No green “full programme of measures” emerges, instead we get old style, big picture macro-economics. A 4% cut in corporation tax over this Parliament, reversal of NIC increases, and a regional growth fund for new business from next April, that “will help provide a stable economic foundation for private sector growth”.
But for the form, function and funding of the Green Investment Bank, so urgently needed to drive £200billion into clean energy by 2020, we will have to wait. After the Spending Review, “The Government will put forward detailed proposals on the creation of a Green Investment Bank to help the UK meet the low-carbon investment challenge. The Government is considering a wide range of options for the scope and structure of the Green Investment Bank.” But there’s no confirmation of legislation (and this is still a risk) and no mention of capitalisation.

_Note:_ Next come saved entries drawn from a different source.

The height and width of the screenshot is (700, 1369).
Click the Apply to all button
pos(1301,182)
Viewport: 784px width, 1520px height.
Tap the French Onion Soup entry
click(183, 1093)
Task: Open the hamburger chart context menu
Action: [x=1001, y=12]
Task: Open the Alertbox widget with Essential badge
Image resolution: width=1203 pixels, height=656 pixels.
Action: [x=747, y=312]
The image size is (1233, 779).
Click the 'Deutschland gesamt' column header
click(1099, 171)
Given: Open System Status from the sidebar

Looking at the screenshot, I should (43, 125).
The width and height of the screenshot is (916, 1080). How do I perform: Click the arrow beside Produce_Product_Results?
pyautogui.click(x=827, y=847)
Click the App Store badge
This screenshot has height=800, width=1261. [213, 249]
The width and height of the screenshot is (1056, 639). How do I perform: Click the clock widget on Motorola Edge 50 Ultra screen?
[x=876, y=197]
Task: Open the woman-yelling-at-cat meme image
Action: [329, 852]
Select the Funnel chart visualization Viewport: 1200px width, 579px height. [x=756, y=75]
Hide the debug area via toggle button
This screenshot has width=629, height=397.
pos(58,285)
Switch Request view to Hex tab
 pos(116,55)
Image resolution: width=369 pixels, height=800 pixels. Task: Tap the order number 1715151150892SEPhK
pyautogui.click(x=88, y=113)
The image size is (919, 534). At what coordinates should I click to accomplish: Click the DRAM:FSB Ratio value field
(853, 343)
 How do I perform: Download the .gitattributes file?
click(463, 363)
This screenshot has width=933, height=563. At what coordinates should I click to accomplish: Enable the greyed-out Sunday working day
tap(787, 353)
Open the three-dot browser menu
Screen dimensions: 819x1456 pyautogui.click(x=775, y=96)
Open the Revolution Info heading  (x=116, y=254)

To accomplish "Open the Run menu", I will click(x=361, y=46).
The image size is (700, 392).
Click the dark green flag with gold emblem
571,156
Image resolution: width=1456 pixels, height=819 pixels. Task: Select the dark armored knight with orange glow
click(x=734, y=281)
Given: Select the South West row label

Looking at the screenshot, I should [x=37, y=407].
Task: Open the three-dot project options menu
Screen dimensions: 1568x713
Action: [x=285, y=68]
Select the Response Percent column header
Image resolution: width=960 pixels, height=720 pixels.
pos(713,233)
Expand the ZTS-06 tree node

Controversially, Labour had intended to provide the first £1bn funding for the Green bank from the sale of High Speed 1. Now, we learn that the sale of HS1 is “part of a wider programme of asset commercialisation over the next 12 months.” Affiliates will be dismayed at the prospects for job security and safety issues involved in the sale of the National Air Traffic System.
Clearly, with the recession hitting the price of carbon, the government is right to review carbon pricing. It proposes to reform the climate change levy in order to provide more certainty and support to the carbon price, with legislation in 2011. The Chancellor will need to heed new evidence from a joint TUC/EUIG study that the UK’s energy intensive industries – from steelmaking to ceramics – are already hard hit by climate change energy policies.
Cancelling the £80 million loan to Sheffield Forgemasters last week looks increasingly badly handled. The new plant would have helped re-establish Sheffield as a centre of high quality steelmaking, not just for nuclear components but for any major specialist steels for low carbon industries – wind turbine components, for example. With nothing in the Budget on the Green Deal for households, we must wait until legislation in the Energy Security and Green Economy Bill this autumn. The low carbon industrial strategy is in serious danger of losing pace and direction.